Но это всё, так сказать, эпифеномены. Главный сюжет другой, о другом. Не знаю, как в других городах, но Москва и Петербург производят определенное впечатление преуспеяния и богатства. И это впечатление не перебить никакими разговорами, даже и цифрами, о всеобщей коррупции, начальственном беспределе и ожидаемом неминуемом крахе (ведь каждый день что-то валится или тонет). И всем известные слова о потемкинских деревнях и империи фасадов уже не воспринимаются. Фасады, слов нет, на месте, но и за фасадами не пустые, а битком набитые полки. Да, воруют, но при этом никогда раньше русские не жили лучше, - за всю советскую историю, когда не воровали, но 95 процентов ВВП пускали на производство танков и прочего ненужного железа. Поэтому ждать падения нынешнего режима – это всё равно что Безенчуку приехать в Москву с запасом гробов.

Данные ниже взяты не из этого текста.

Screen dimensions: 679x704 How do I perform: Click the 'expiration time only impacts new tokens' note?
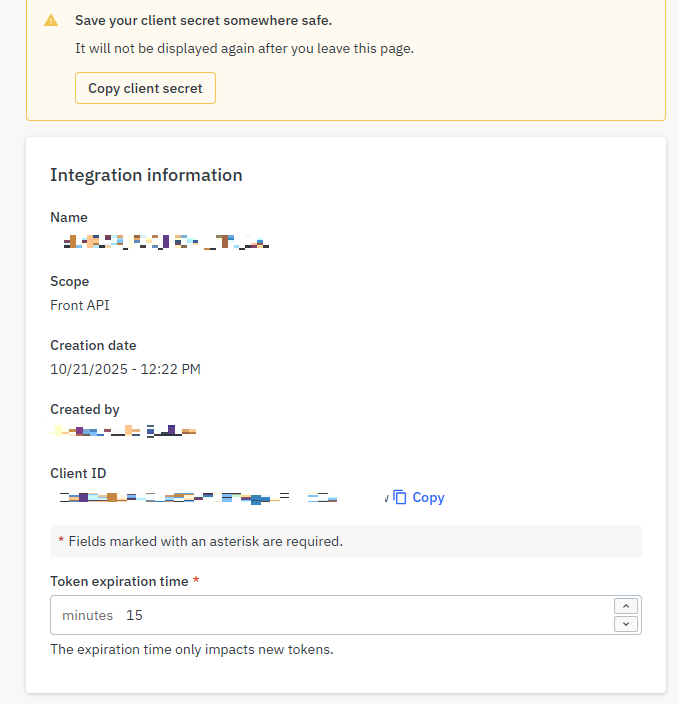point(191,649)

Повторяю и настаиваю: в России с 17-го года не было лучше, а я знаю, что говорю. Я жил в России сорок лет, и всяких - и войну видел, и послевоенный террор, и оттепель, и застой. Россия десятки раз была в ситуациях хуже нынешней – и выкручивалась, удерживалась бездны на краю. Так почему бы сейчас ей не удержаться? Распил бабла идет, но и простому человеку крошки выпадают. Всё-таки нефтяная труба - не чугунные гири Корейко.
Самое сильное впечатление – именно бытовое, уличное. По старой памяти зная, что центром элегантной Москвы еще до революции был Кузнецкий мост, поехал туда, благо метро такое есть. Улица по-прежнему богатая, витрины шикарные – Картье, Фаберже, всякий антиквариат, но сама улица элегантность потеряла, заставленная тысячами иномарок. Не идешь, а пробираешься, тем более, что улица идет в гору и по-московски петляет. И как известно любому русскому, улица Кузнецкий мост выводит прямиком на Лубянскую площадь, к старому еще, 30-х годов зданию ГПУ. Впрочем, и новое не за горами, а там же, за углом. Ну и пошел я по улице Малая Лубянка и через сто метров вышел к Сретенскому монастырю, ныне, как и прежде, действующему. А в монастыре у скромной стеночки груда камней – тут и расстреливали мучеников за веру. И всё это, не побоюсь этого слова, мирно сосуществует. И вот тогда я понял, к какому вечному образу тяготеет Москва, Московское православное государство: вот к этому синтезу зверств и покаяния. Это и есть формула руссейшего царя Ивана Грозного: неотделимость казни от слезных пеней. В Москве, на Руси одно не сменяет другого, прогресс – варварство, а все вместе живут в каком-то даже, страшно сказать, уюте. Формула социального мира для России: на сто убиенных – один монастырь. И даже не социальный мир здесь, а какая-то русская онтологическая гармония. Если убил – не говори о лучшем будущем и не проклинай мертвецов, а воздвигни часовню и помолись.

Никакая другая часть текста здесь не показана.